### Written exercise
Return all of the records below, reproducing every line without any change.

(Portion of a data file)
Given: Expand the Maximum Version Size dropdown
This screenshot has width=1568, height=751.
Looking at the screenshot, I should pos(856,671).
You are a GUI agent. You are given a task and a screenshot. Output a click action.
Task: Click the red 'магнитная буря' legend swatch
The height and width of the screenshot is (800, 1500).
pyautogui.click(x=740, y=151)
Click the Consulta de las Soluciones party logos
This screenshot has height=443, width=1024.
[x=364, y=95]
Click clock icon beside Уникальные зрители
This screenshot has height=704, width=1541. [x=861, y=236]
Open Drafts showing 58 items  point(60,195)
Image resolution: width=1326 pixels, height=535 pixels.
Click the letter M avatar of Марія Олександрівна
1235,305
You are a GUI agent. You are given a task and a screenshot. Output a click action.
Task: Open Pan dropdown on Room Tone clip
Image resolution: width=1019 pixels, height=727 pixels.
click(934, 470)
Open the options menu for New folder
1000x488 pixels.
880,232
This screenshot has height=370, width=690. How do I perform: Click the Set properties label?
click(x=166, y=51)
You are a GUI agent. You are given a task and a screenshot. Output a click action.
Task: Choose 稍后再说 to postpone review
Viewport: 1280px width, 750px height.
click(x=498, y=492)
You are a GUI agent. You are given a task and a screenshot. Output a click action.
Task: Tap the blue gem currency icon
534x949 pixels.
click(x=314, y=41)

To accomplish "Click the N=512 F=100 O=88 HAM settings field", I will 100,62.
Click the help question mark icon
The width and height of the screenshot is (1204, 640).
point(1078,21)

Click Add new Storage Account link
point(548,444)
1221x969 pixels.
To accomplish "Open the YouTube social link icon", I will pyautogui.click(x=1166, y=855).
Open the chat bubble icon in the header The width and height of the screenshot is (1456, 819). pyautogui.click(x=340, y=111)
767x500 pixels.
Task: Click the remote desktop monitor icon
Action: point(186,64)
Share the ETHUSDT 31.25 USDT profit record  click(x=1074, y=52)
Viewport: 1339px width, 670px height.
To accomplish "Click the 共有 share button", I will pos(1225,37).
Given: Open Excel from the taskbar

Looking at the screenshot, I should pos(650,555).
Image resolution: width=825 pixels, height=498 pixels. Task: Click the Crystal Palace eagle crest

### Result
Given: Expand the Maximum Version Size dropdown
This screenshot has width=1568, height=751.
Looking at the screenshot, I should pos(856,671).
You are a GUI agent. You are given a task and a screenshot. Output a click action.
Task: Click the red 'магнитная буря' legend swatch
The height and width of the screenshot is (800, 1500).
pyautogui.click(x=740, y=151)
Click the Consulta de las Soluciones party logos
This screenshot has height=443, width=1024.
[x=364, y=95]
Click clock icon beside Уникальные зрители
This screenshot has height=704, width=1541. [x=861, y=236]
Open Drafts showing 58 items  point(60,195)
Image resolution: width=1326 pixels, height=535 pixels.
Click the letter M avatar of Марія Олександрівна
1235,305
You are a GUI agent. You are given a task and a screenshot. Output a click action.
Task: Open Pan dropdown on Room Tone clip
Image resolution: width=1019 pixels, height=727 pixels.
click(934, 470)
Open the options menu for New folder
1000x488 pixels.
880,232
This screenshot has height=370, width=690. How do I perform: Click the Set properties label?
click(x=166, y=51)
You are a GUI agent. You are given a task and a screenshot. Output a click action.
Task: Choose 稍后再说 to postpone review
Viewport: 1280px width, 750px height.
click(x=498, y=492)
You are a GUI agent. You are given a task and a screenshot. Output a click action.
Task: Tap the blue gem currency icon
534x949 pixels.
click(x=314, y=41)

To accomplish "Click the N=512 F=100 O=88 HAM settings field", I will 100,62.
Click the help question mark icon
The width and height of the screenshot is (1204, 640).
point(1078,21)

Click Add new Storage Account link
point(548,444)
1221x969 pixels.
To accomplish "Open the YouTube social link icon", I will pyautogui.click(x=1166, y=855).
Open the chat bubble icon in the header The width and height of the screenshot is (1456, 819). pyautogui.click(x=340, y=111)
767x500 pixels.
Task: Click the remote desktop monitor icon
Action: point(186,64)
Share the ETHUSDT 31.25 USDT profit record  click(x=1074, y=52)
Viewport: 1339px width, 670px height.
To accomplish "Click the 共有 share button", I will pos(1225,37).
Given: Open Excel from the taskbar

Looking at the screenshot, I should pos(650,555).
Image resolution: width=825 pixels, height=498 pixels. Task: Click the Crystal Palace eagle crest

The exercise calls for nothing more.